O Natal aproxima-se e, com ele, chega aquela combinação curiosa entre magia, correria e expectativas. Todos queremos que esta época seja especial para as crianças — mas será que pensamos, verdadeiramente, no impacto que este período tem no bem-estar emocional infantil? Será que o brilho das luzes, os encontros familiares, o entusiasmo dos presentes e a mudança na rotina não acabam, às vezes, por gerar sobrecarga emocional nas crianças?

Vivemos num mundo em que os estímulos parecem multiplicar-se de forma silenciosa. As crianças são expostas, todos os dias, a um ritmo acelerado: sons, imagens, tarefas, ecrãs, atividades… e em dezembro esse ritmo intensifica-se. Casas transformam-se com cores fortes e luzes intermitentes, centros comerciais parecem pequenas cidades dentro de outras cidades, e até a rua ganha um excesso quase coreografado de música, cheiro e movimento. Para nós, adultos, já pode ser cansativo.
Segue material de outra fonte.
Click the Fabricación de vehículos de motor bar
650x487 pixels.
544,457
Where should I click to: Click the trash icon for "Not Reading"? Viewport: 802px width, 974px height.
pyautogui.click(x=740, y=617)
E para uma criança, cujo sistema nervoso ainda está em desenvolvimento como parte da regulação emocional, como será?

Quantas vezes interpretamos irritabilidade, agitação ou retraimento como “má educação”, quando na verdade são sinais claros de sobrecarga sensorial e emocional? Quantas vezes esquecemos que, na psicologia infantil, um comportamento é, acima de tudo, uma comunicação do corpo e da mente?

O Natal traz também uma sucessão de encontros sociais que, por mais afetivos que sejam, podem ser exigentes para o desenvolvimento emocional da criança. De repente, a criança é chamada a abraçar tios que vê uma vez por ano, a sorrir para fotografias que não pediu, a receber atenção de todos os lados. Será que perguntamos se ela está confortável? Ou assumimos que, por ser Natal, ela “tem” de estar feliz?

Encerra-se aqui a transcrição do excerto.